> **STATED GOAL**: Find every line in the listing below that contains the word "Select", matching its case exactly, and copy each of those lines.

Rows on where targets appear
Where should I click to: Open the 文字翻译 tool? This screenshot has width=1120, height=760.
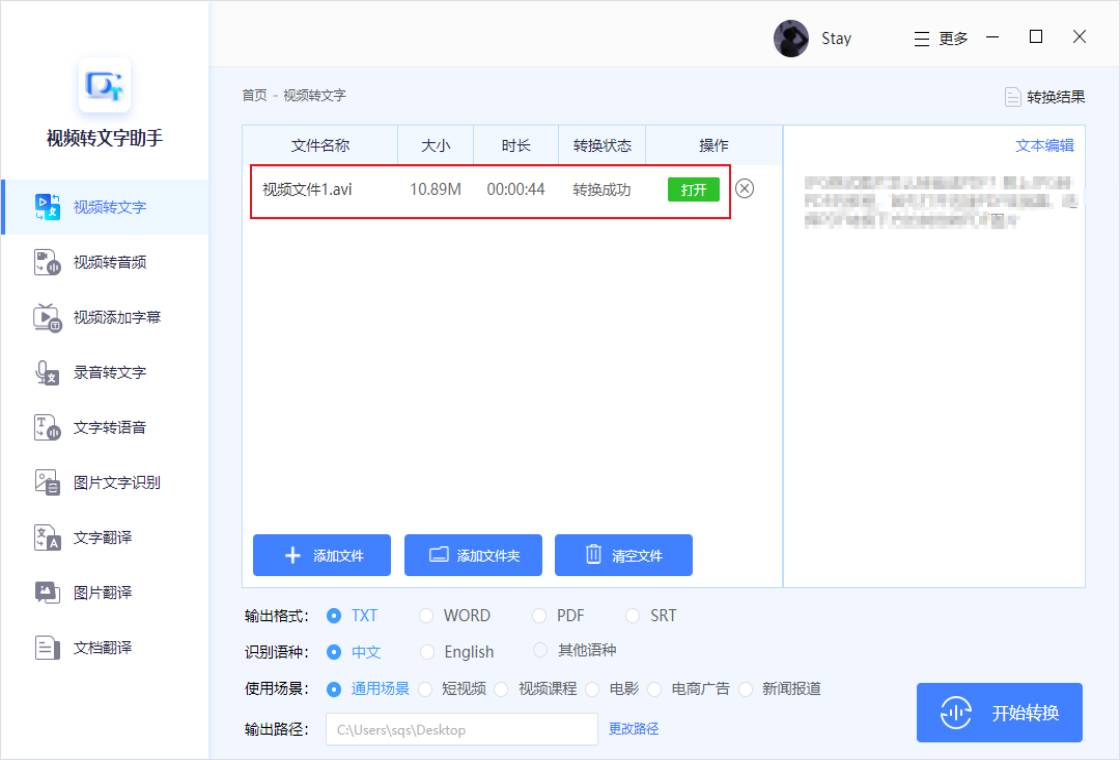point(104,537)
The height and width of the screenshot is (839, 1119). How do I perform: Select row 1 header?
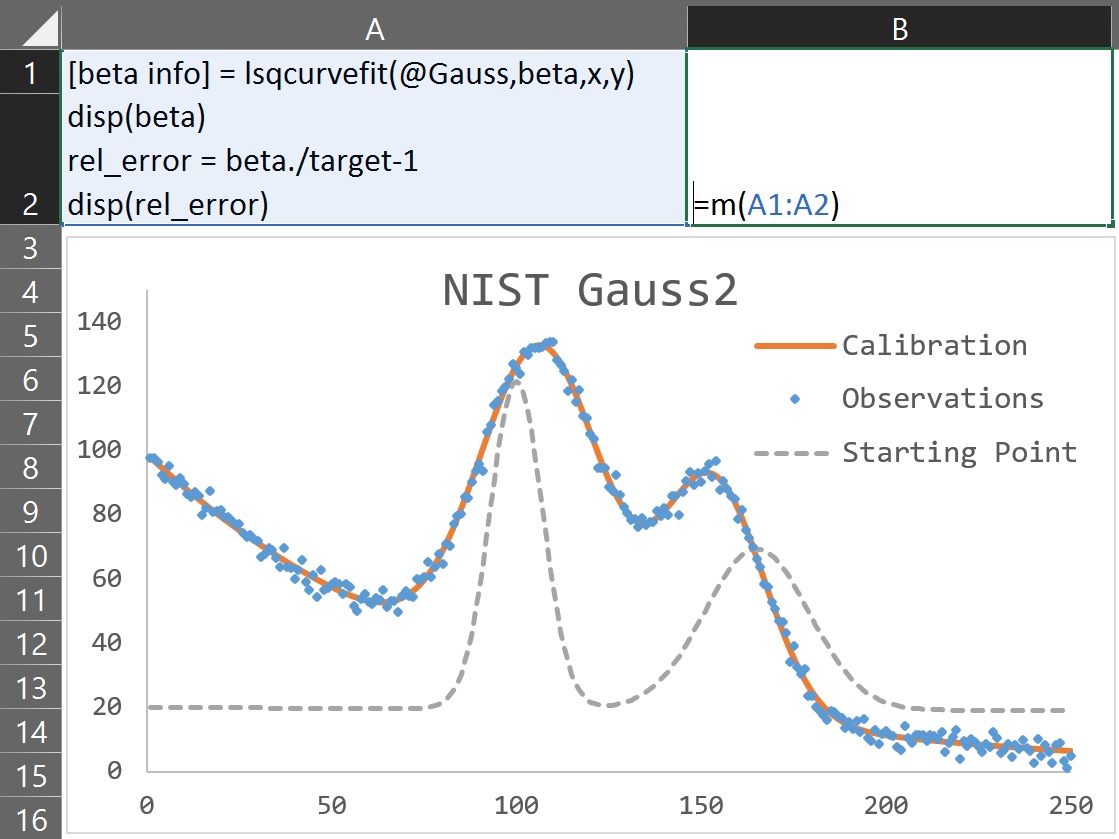tap(30, 74)
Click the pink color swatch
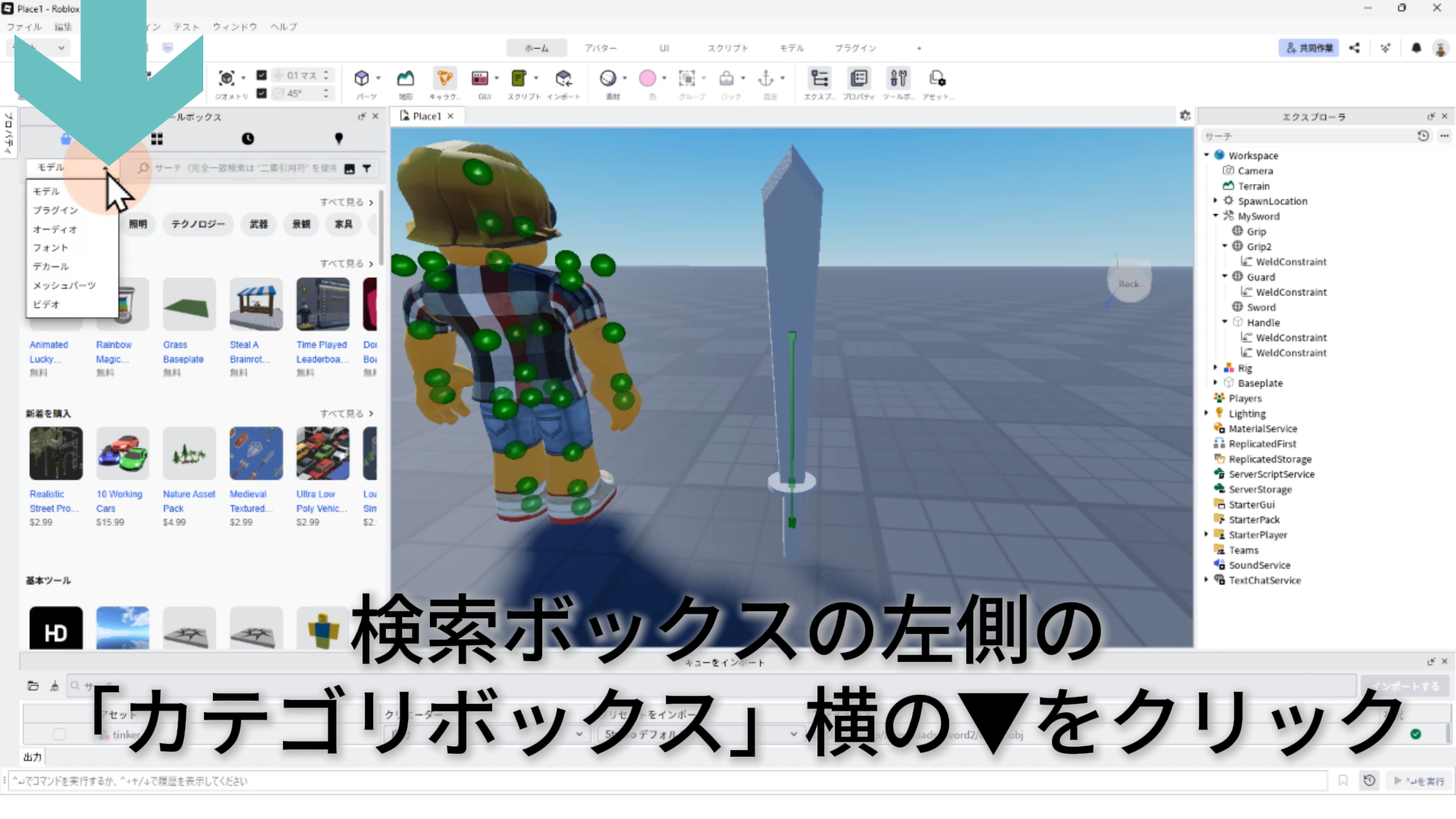 click(647, 78)
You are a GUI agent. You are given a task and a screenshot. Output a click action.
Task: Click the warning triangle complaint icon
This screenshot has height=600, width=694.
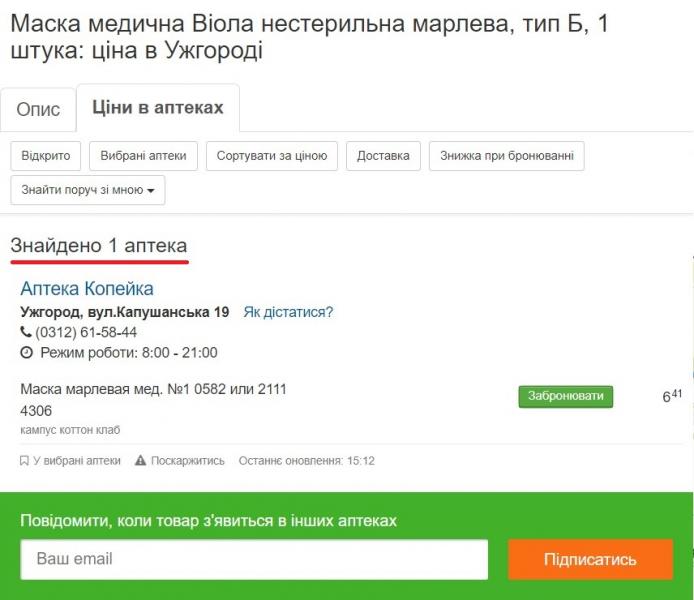(x=140, y=460)

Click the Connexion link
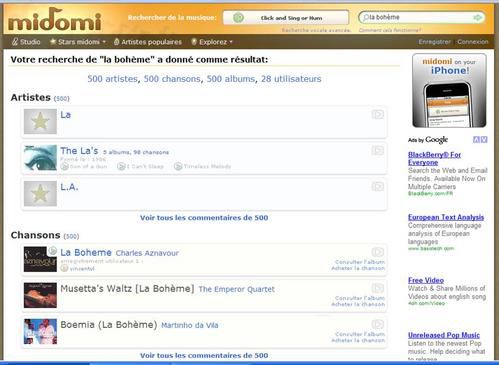(473, 42)
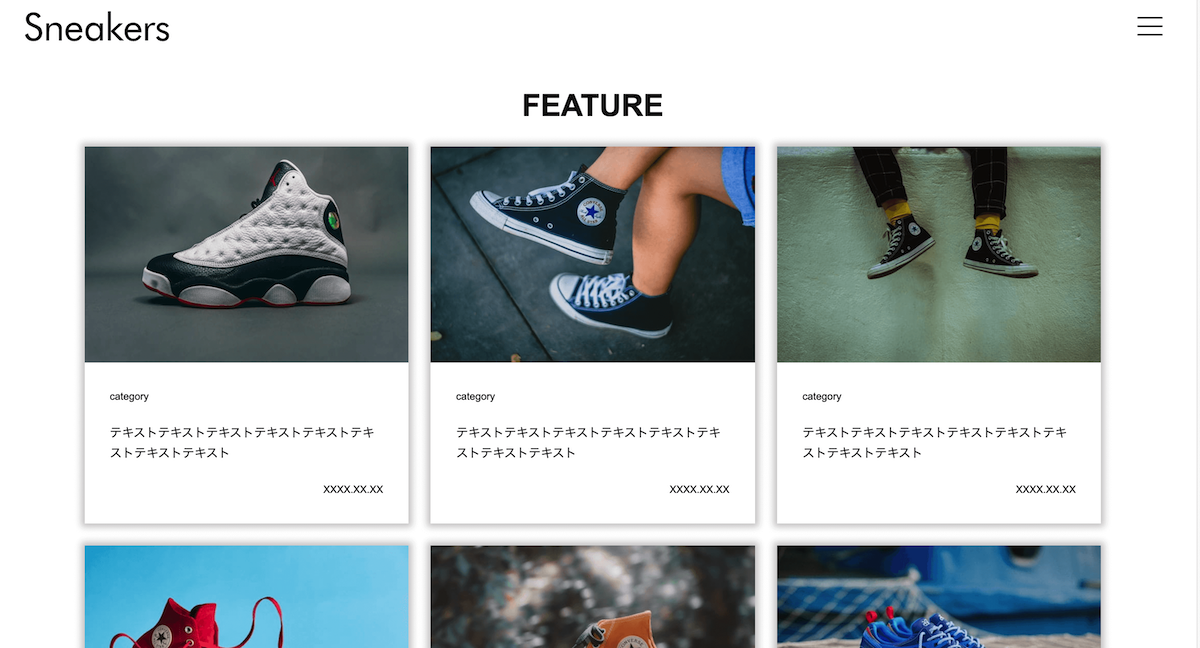Viewport: 1200px width, 648px height.
Task: Open the red Converse on blue image
Action: (247, 596)
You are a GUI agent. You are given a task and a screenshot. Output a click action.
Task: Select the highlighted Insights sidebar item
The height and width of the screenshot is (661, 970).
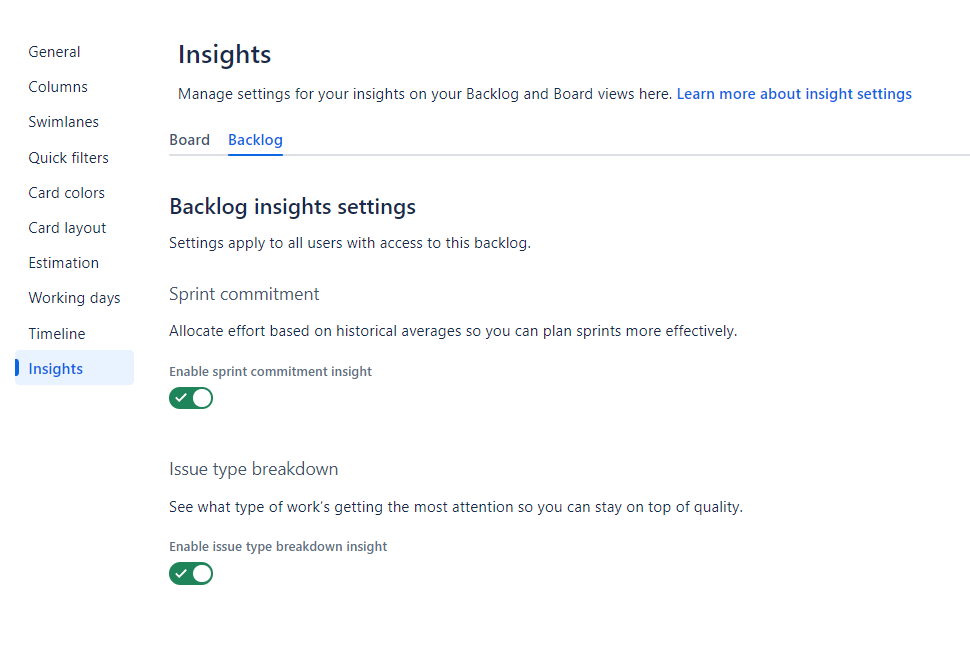pos(74,368)
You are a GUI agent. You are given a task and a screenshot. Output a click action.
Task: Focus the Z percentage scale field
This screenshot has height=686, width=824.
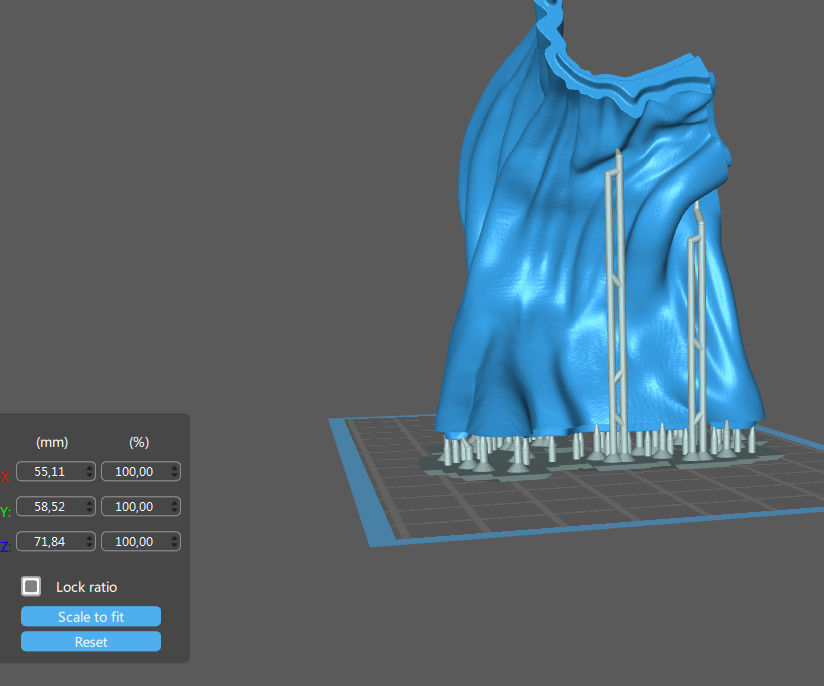(134, 542)
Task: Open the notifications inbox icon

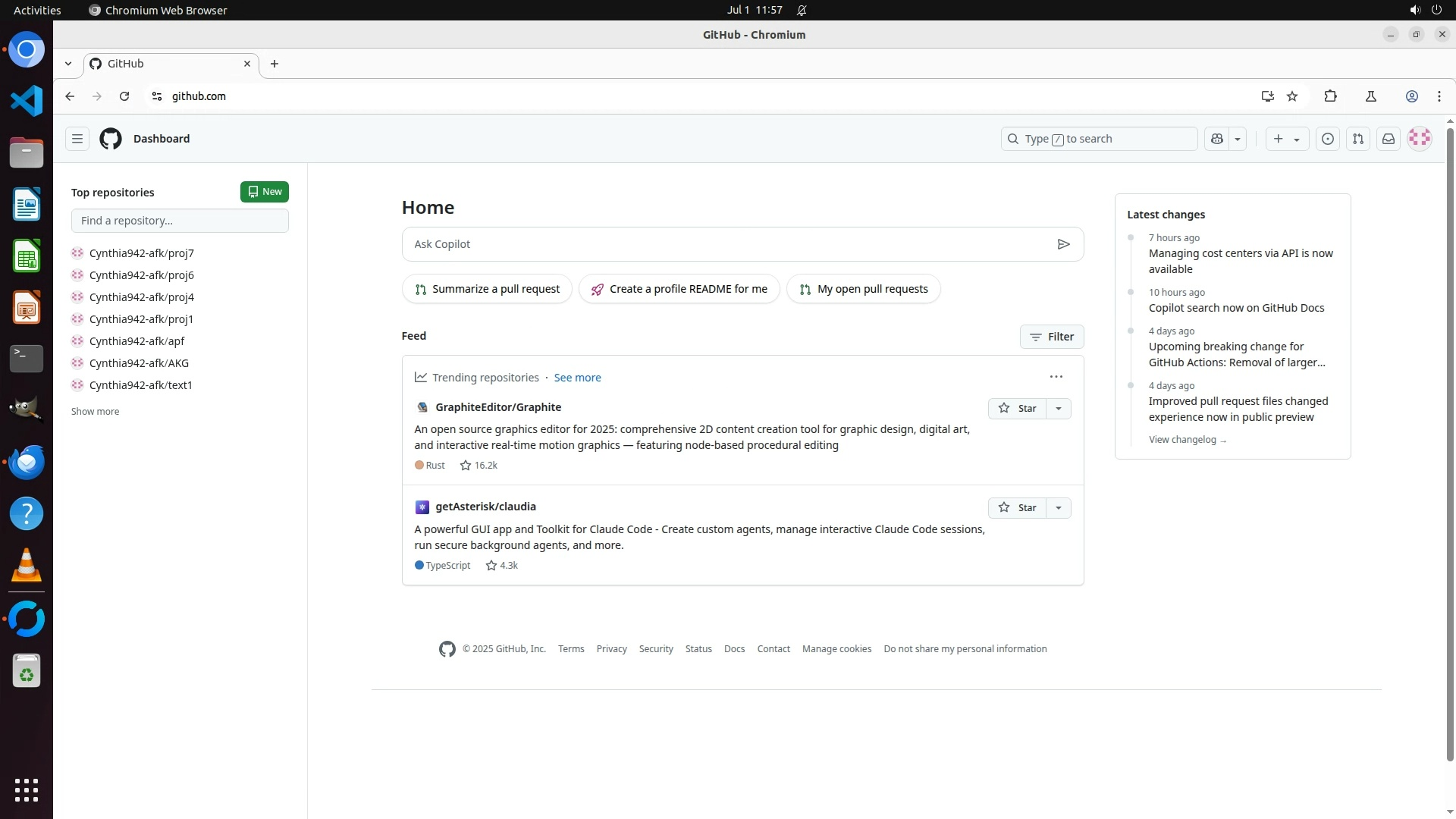Action: (1389, 139)
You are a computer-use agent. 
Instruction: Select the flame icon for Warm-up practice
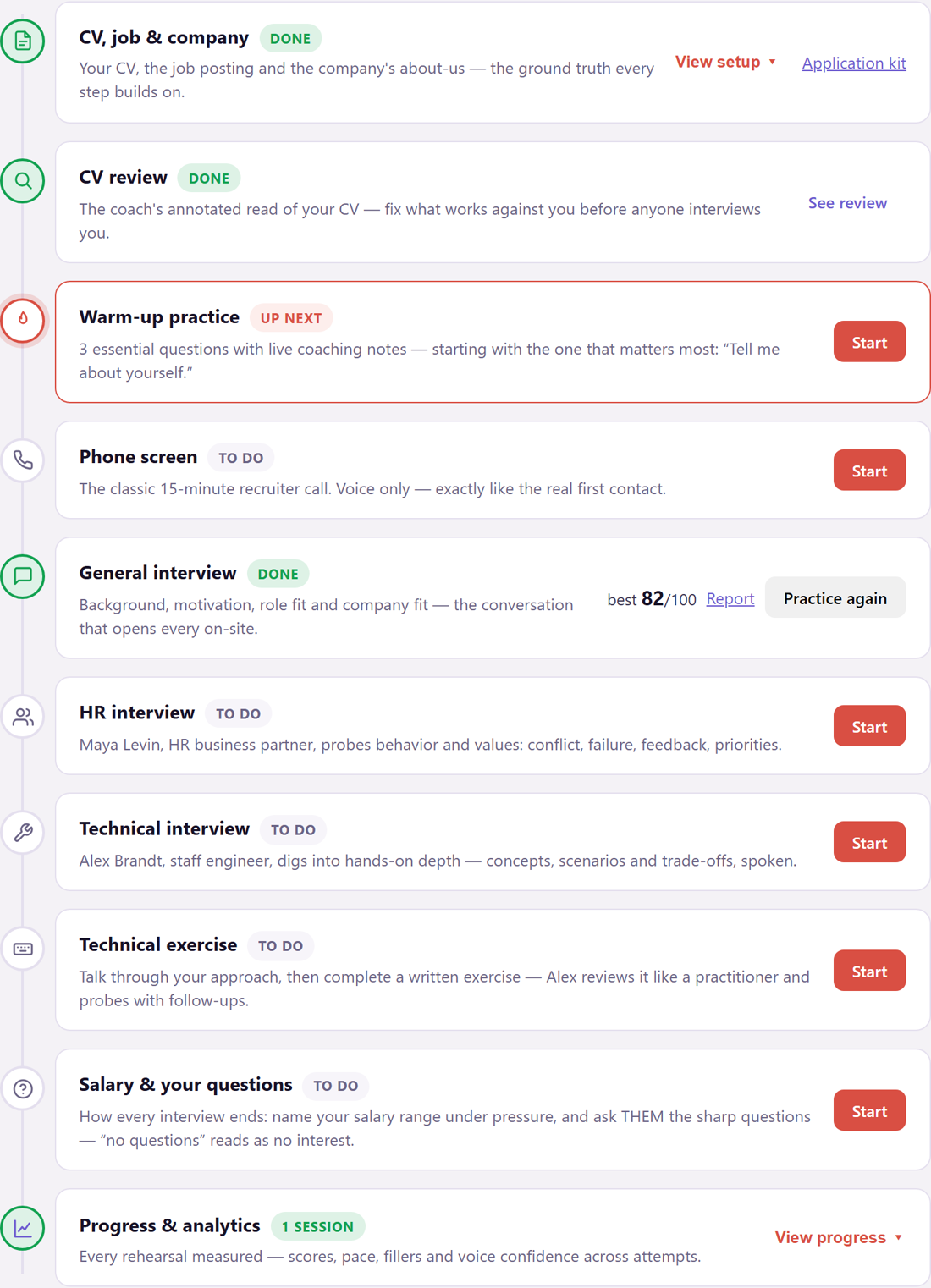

> **RESPONSE FOR THIS EXERCISE**:
The height and width of the screenshot is (839, 1119). How do I perform: Select row 1 header?
Task: Select the highlighted Insights sidebar item
Instruction: Select the flame icon for Warm-up practice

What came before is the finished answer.